Supplied material: Begin

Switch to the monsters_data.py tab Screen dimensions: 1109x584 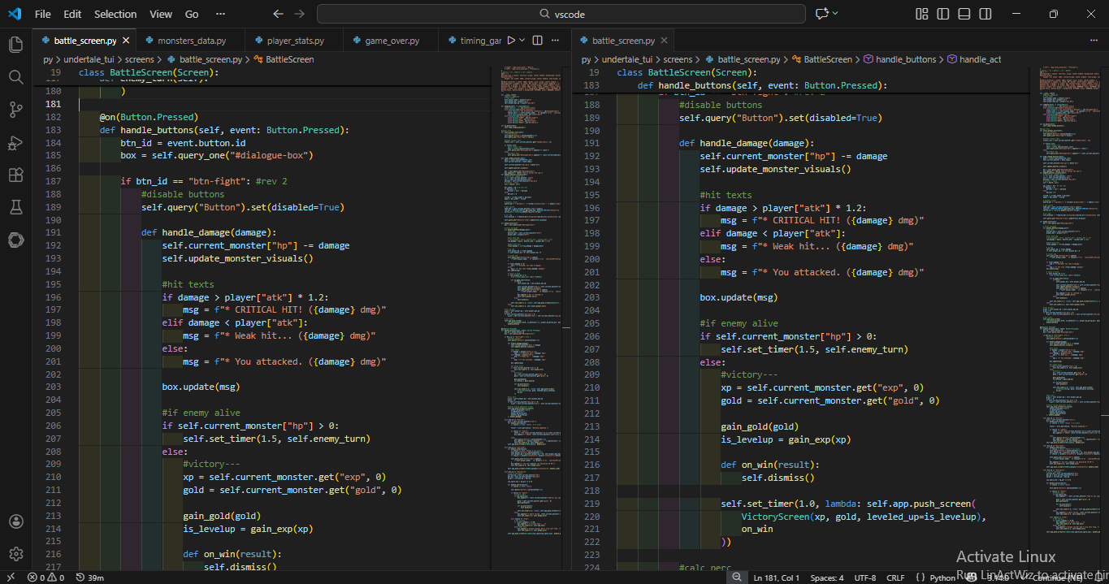tap(192, 41)
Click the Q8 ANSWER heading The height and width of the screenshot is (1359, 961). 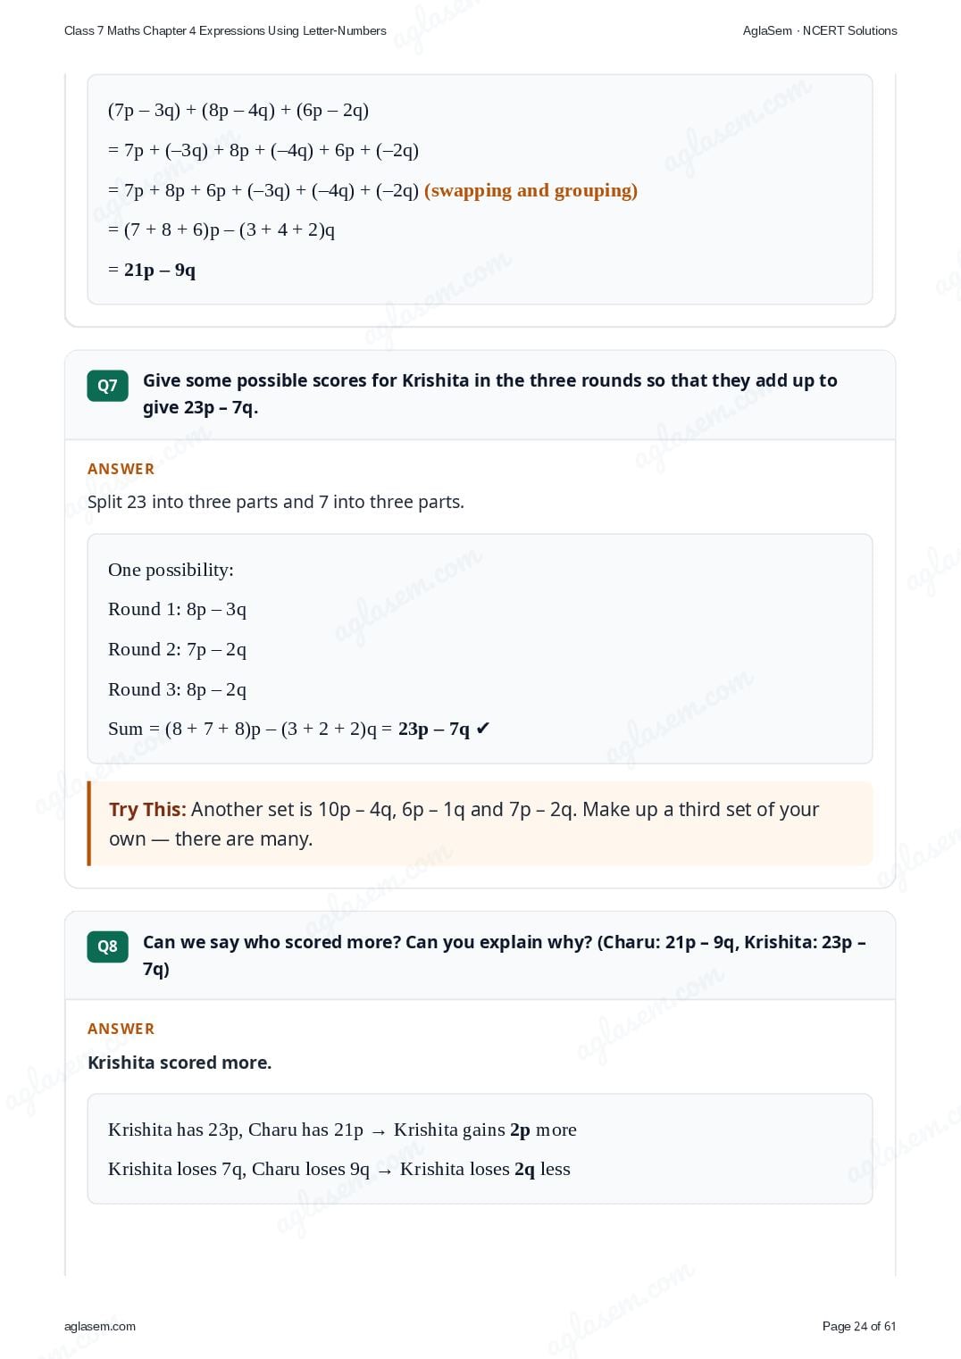pyautogui.click(x=121, y=1029)
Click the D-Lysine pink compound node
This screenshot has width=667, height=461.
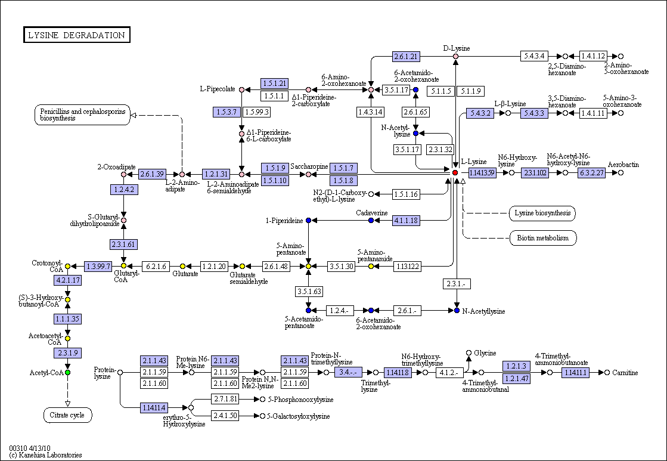[x=455, y=56]
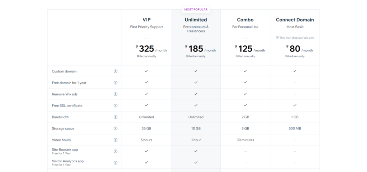Click the Connect Domain 80 per month price
Image resolution: width=367 pixels, height=172 pixels.
[299, 49]
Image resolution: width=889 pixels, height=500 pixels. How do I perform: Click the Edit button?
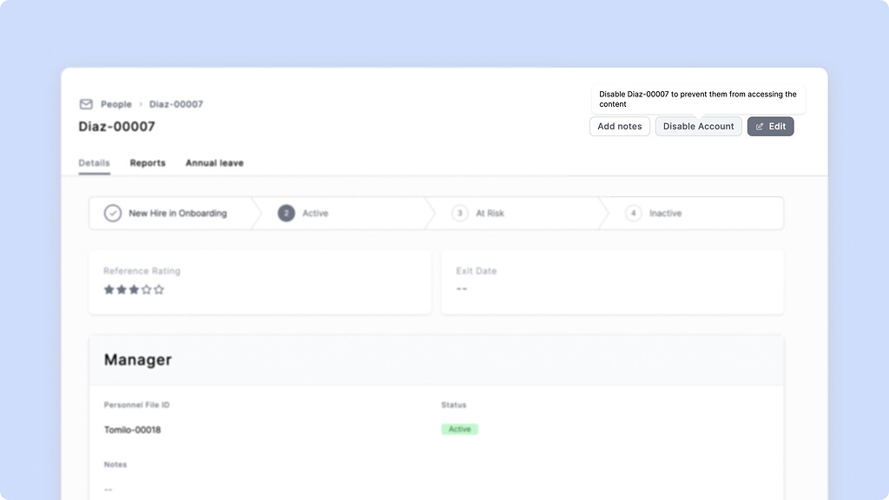click(x=770, y=126)
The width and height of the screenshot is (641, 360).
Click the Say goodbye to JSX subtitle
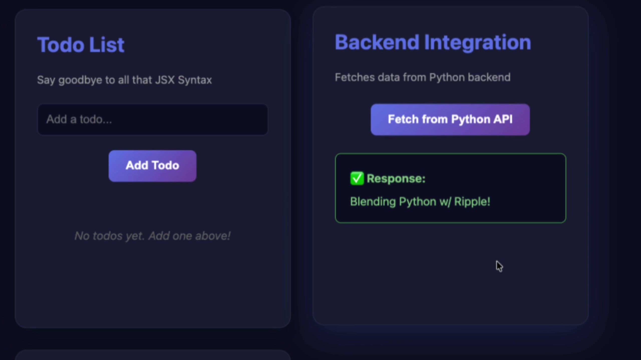point(124,80)
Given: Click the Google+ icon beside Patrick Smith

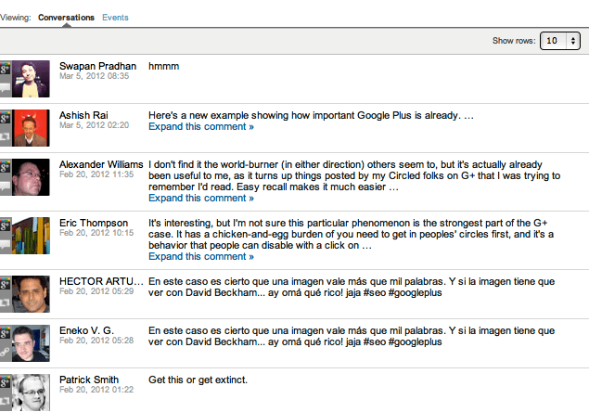Looking at the screenshot, I should 6,382.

Supplied material: End

Because the copy must hold no pictures, return only the lines that run from the line containing "Given: Click the" to the end of the data above, each exactly as it stands.

* _Result of the exercise_
Given: Click the Google+ icon beside Patrick Smith

Looking at the screenshot, I should 6,382.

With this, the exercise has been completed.